New Ranking Formulas to Improve Spectrum Based Fault Localization Via Systematic Search

Qusay Idrees Sarhan, Tamás Gergely and Árpád Beszédes
In Spectrum-Based Fault Localization (SBFL), when some failing test cases indicate a bug, a suspicion score for each program element (e.g., statement, method, or class) is calculated using a risk evaluation formula based on basic statistics (e.g., covering/not covering program element in passing/failing test) extracted from test coverage and test results. The elements are then ranked from most suspicious to least suspicious based on their scores. The elements with the highest rank are believed to have the highest probability of being faulty, thus, this light-weight automated technique aids developers to find the bug earlier. Several SBFL formulas were proposed in the literature, but the number of possible formulas is infinite.

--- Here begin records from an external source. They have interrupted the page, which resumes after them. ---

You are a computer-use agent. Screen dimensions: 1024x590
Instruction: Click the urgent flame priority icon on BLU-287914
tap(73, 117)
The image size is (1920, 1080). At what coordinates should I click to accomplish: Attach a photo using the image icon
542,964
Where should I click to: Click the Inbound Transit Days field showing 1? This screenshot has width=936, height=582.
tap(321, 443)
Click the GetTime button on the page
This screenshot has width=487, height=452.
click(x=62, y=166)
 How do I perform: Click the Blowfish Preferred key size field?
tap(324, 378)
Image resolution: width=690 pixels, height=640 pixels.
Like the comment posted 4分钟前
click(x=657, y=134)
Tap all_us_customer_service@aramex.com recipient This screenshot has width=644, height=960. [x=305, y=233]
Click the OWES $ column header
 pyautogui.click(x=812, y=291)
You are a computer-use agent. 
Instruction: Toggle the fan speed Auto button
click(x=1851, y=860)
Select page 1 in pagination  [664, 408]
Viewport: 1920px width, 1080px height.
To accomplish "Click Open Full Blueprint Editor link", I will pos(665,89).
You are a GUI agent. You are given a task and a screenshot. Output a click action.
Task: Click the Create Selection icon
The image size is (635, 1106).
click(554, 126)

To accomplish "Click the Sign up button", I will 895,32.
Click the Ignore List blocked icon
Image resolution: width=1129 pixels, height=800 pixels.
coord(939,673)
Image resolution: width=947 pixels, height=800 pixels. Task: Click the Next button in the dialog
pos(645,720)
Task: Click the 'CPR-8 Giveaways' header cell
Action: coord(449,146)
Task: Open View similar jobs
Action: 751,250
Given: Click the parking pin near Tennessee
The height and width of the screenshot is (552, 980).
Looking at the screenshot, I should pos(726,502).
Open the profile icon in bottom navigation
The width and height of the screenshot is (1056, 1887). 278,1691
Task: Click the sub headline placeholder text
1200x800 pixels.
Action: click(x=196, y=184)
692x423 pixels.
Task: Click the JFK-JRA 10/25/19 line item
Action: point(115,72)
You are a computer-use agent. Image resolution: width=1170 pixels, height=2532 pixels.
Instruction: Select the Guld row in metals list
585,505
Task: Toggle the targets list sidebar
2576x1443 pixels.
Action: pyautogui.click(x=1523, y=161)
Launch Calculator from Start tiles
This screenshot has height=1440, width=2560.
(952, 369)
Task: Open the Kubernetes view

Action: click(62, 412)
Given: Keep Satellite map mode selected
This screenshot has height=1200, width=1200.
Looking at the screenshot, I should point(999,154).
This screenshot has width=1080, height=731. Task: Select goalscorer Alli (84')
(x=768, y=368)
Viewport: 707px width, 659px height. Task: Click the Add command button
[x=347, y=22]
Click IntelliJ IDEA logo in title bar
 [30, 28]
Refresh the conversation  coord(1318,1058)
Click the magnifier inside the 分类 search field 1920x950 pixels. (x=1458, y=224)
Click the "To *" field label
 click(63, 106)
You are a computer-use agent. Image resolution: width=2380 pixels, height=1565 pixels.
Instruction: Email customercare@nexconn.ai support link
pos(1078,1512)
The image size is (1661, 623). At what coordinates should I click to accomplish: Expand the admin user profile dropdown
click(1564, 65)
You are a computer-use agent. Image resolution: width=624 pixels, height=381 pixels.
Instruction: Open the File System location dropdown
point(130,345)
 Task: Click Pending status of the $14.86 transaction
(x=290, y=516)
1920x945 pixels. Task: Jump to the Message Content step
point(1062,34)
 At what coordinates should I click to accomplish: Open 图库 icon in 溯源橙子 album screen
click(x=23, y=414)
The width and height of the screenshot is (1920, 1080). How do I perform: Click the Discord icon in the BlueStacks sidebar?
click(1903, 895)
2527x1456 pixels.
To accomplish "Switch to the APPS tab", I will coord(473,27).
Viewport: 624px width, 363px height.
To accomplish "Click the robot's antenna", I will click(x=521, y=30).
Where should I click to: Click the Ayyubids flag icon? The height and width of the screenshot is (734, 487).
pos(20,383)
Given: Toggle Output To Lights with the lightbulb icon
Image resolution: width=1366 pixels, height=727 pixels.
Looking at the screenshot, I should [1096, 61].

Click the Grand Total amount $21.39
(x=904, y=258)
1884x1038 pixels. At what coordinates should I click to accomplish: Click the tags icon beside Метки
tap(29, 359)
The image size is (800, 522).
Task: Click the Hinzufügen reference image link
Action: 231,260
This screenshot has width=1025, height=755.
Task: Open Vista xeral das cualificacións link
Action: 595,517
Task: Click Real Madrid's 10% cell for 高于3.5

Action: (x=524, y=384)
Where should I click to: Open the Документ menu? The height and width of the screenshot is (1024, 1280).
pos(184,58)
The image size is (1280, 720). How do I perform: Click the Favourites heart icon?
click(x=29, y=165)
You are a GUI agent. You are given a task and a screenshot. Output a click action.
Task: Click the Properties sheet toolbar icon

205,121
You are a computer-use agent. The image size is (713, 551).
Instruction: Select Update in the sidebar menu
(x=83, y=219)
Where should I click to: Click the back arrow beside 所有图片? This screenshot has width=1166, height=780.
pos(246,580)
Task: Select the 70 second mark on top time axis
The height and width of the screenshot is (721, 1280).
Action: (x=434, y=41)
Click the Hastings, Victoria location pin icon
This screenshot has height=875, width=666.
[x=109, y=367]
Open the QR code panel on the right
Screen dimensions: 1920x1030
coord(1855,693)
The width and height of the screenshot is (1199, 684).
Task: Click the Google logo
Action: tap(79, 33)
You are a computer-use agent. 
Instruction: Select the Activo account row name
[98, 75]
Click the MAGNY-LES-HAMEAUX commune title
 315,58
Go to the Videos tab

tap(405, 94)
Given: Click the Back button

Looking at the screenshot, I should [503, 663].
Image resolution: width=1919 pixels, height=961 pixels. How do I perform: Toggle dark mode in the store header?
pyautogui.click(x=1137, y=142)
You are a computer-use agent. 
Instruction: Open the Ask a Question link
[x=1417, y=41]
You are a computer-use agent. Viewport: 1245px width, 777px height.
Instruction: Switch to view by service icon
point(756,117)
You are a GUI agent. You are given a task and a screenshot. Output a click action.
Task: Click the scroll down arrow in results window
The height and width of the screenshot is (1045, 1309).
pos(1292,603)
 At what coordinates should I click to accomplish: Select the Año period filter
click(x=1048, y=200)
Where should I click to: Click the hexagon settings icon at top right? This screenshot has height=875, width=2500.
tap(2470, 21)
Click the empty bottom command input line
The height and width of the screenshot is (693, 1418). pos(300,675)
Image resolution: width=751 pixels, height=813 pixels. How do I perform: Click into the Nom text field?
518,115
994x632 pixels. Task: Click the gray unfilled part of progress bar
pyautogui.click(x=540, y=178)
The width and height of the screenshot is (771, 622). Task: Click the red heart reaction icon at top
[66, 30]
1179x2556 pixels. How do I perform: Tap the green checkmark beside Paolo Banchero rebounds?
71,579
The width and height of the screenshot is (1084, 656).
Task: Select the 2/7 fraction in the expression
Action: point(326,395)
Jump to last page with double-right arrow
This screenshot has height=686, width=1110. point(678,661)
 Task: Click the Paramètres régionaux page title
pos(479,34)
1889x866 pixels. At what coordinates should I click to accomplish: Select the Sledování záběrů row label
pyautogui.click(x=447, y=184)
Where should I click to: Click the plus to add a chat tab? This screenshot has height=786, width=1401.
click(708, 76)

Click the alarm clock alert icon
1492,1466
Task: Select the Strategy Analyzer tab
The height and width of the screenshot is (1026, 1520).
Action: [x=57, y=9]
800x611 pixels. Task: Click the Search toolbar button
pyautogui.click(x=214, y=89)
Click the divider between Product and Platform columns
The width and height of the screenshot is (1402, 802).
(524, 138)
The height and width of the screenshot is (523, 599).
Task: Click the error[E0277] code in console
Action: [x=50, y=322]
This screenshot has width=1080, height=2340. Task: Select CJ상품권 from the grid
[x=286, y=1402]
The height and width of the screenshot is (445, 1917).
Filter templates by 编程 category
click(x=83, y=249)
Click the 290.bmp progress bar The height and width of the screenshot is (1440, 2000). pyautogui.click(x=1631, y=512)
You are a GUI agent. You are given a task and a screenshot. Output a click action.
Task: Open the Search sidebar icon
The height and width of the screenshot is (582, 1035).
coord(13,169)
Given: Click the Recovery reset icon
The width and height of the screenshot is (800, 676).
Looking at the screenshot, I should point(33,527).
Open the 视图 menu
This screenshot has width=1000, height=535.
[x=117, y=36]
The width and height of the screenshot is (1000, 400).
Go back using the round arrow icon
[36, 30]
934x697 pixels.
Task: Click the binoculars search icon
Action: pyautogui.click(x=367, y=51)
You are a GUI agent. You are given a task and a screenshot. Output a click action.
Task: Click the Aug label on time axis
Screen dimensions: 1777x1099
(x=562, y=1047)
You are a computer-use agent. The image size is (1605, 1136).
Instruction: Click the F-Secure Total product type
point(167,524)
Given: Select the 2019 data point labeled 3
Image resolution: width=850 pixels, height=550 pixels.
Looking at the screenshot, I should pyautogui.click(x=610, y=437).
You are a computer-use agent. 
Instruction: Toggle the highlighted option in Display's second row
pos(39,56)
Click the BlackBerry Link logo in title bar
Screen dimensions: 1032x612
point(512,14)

Previously, experiments were conducted to automatically search new formulas (e.g., using genetic algorithms). However, no systematic search for new formulas were reported in the literature. In this paper, we do so by examining existing formulas, defining formula structure templates, generating formulas automatically (including already proposed ones), and comparing them to each other. Experiments to evaluate the generated formulas were conducted on Defects4J.

Keywords:     Debugging, automated fault localization, spectrum-based fault localization, formulas, systematic search.